EXERCISE INSTRUCTIONS:
From the first line of the material to the line containing "[Enlarge 1 of 6] (50, 1353)", inclusive, write out each line exactly, leaving out the pictures.
══════════
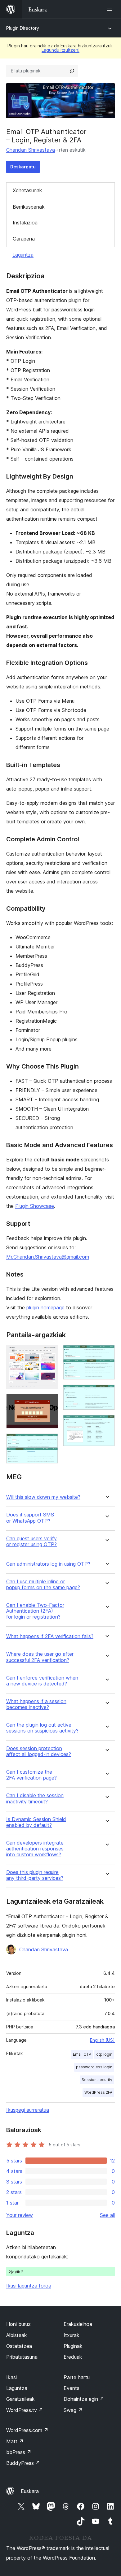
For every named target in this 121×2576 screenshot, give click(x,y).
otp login (104, 2054)
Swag (73, 2410)
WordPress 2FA (98, 2092)
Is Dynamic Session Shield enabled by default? (36, 1822)
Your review (19, 2215)
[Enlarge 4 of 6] (106, 1353)
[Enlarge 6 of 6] (106, 1423)
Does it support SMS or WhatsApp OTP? (30, 1518)
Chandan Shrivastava (30, 150)
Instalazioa (25, 222)
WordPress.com (27, 2430)
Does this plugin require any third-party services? (34, 1875)
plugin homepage (45, 1307)
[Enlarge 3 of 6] (50, 1442)
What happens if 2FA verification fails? (49, 1636)
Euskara (30, 2491)
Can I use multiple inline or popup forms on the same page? (43, 1584)
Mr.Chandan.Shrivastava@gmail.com (47, 1257)
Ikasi (11, 2377)
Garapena (24, 239)
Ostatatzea (19, 2346)
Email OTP (82, 2054)
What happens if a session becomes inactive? (36, 1704)
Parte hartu (77, 2377)
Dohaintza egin (84, 2399)
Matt (15, 2441)
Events (71, 2388)
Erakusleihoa (78, 2324)
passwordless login (94, 2067)
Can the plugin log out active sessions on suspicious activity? (42, 1728)
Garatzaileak (20, 2399)
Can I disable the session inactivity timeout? (35, 1798)
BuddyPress (23, 2463)
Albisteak (16, 2335)
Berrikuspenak (29, 207)
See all (107, 2215)
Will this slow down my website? (43, 1497)
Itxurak (71, 2335)
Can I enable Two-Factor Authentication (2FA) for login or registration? (35, 1611)
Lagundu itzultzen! (60, 50)
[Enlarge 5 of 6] (106, 1393)
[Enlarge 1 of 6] (50, 1353)
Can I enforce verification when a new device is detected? (42, 1681)
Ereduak (73, 2357)
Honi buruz (18, 2324)
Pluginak (73, 2346)
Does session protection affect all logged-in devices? (38, 1751)
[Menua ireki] (111, 9)
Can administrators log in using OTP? (48, 1564)
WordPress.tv (24, 2410)
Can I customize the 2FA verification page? (31, 1775)
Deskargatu (23, 166)
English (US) (102, 2040)
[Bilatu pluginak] (72, 71)
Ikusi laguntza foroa (28, 2286)
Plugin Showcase (34, 1206)
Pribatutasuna (22, 2357)
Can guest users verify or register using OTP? (31, 1541)
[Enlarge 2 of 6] (50, 1402)
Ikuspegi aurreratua (27, 2110)
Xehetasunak (27, 190)
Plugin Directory (22, 28)
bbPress (18, 2452)
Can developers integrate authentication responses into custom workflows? (35, 1849)
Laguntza (23, 255)
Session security (97, 2079)
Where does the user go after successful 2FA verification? (40, 1657)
══════════
WRITTEN SOLUTION:
For every named target in this 121×2576 screenshot, give click(x,y).
otp login (104, 2054)
Swag (73, 2410)
WordPress 2FA (98, 2092)
Is Dynamic Session Shield enabled by default? (36, 1822)
Your review (19, 2215)
[Enlarge 4 of 6] (106, 1353)
[Enlarge 6 of 6] (106, 1423)
Does it support SMS or WhatsApp OTP? (30, 1518)
Chandan Shrivastava (30, 150)
Instalazioa (25, 222)
WordPress.com (27, 2430)
Does this plugin require any third-party services? (34, 1875)
plugin homepage (45, 1307)
[Enlarge 3 of 6] (50, 1442)
What happens if 2FA verification fails? (49, 1636)
Euskara (30, 2491)
Can I use multiple inline or popup forms on the same page? (43, 1584)
Mr.Chandan.Shrivastava@gmail.com (47, 1257)
Ikasi (11, 2377)
Garapena (24, 239)
Ostatatzea (19, 2346)
Email OTP (82, 2054)
What happens if a session becomes inactive? (36, 1704)
Parte hartu (77, 2377)
Dohaintza egin (84, 2399)
Matt (15, 2441)
Events (71, 2388)
Erakusleihoa (78, 2324)
passwordless login (94, 2067)
Can the plugin log out active sessions on suspicious activity? (42, 1728)
Garatzaileak (20, 2399)
Can I disable the session inactivity timeout? (35, 1798)
BuddyPress (23, 2463)
Albisteak (16, 2335)
Berrikuspenak (29, 207)
See all (107, 2215)
Will this slow down my website? (43, 1497)
Itxurak (71, 2335)
Can I enable Two-Factor Authentication (2FA) for login or registration? (35, 1611)
Lagundu itzultzen! (60, 50)
[Enlarge 5 of 6] (106, 1393)
[Enlarge 1 of 6] (50, 1353)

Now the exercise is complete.